Mental health for the country that we are: a multicultural Chile

By Andrea Riedemann, Researcher at the Institute for Research and Postgraduate Studies, FACSALUD.

Because of the various problems that have arisen due to the Covid-19 pandemic in the population’s mental health, in October 2022, the Chilean government began the implementation of the "Building Mental Health" strategy.

On occasions like these, which are very laudable for strengthening public policy in this area, it is common for the authorities to talk to and refer to the Chilean population. The latter generates suspicions; as we wonder about the migrants residing in our country, where do we include them?

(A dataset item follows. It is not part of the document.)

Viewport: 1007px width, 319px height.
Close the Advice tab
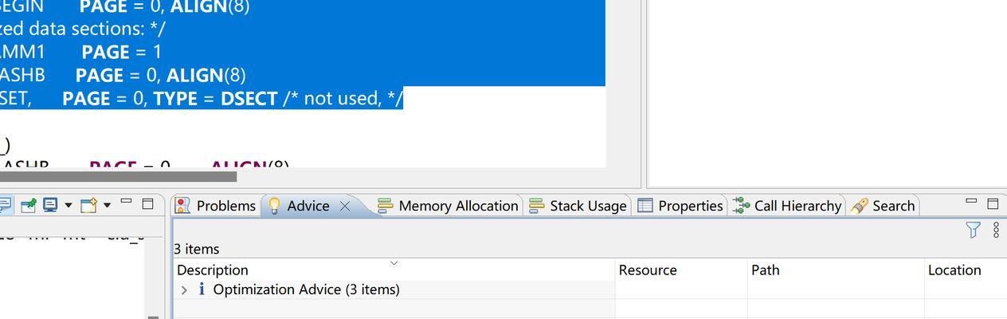click(x=345, y=206)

The phenomenon of migration that has taken place in Chile in the last three decades has caused our country to diversify. According to data compiled by the Jesuit Migrant Service, in 2020, 7.5% of the resident population in Chile was foreign. Therefore, having the migrant population present in public addresses – by replacing, for example, "Chileans" with "the various people who live in Chile" - is not only a way of recognizing them but also contributes to the recognition that Chile is a multicultural country. As a matter of fact, it has always been this way: the territory on which the State of Chile was founded was inhabited by people belonging to different indigenous peoples and people of different nationalities – in short, culturally diverse people. The migration does not mark the beginning of multiculturalism in the country, although it has undoubtedly deepened it and made it more visible.

In recent years, some universities have researched the mental health of migrants in Chile. These show various challenges to training mental health professionals in the country, given that, occasionally, migrants have mental health needs that differ from those of the resident population in Chile that have never migrated.

In the words of Rodrigo Sandoval, former Head of the Department of Immigration and Migration of the Ministry of Internal Affairs and current professor at the Central University, from the point of view of the skills with which they hope to equip their future graduates, it is relevant that universities take charge of migration as a dimension present in all their formative emphases.

With a growing foreign population, a university that does not consider the specifics of migration is depriving its professionals of being capable of responding to an essential part of those who will require their attention in the future. And finally, considering the relevance of professional training constantly receiving updated input from the field of research, there is also a call to consider the various aspects of the migratory phenomenon as relevant issues to continue to be investigated.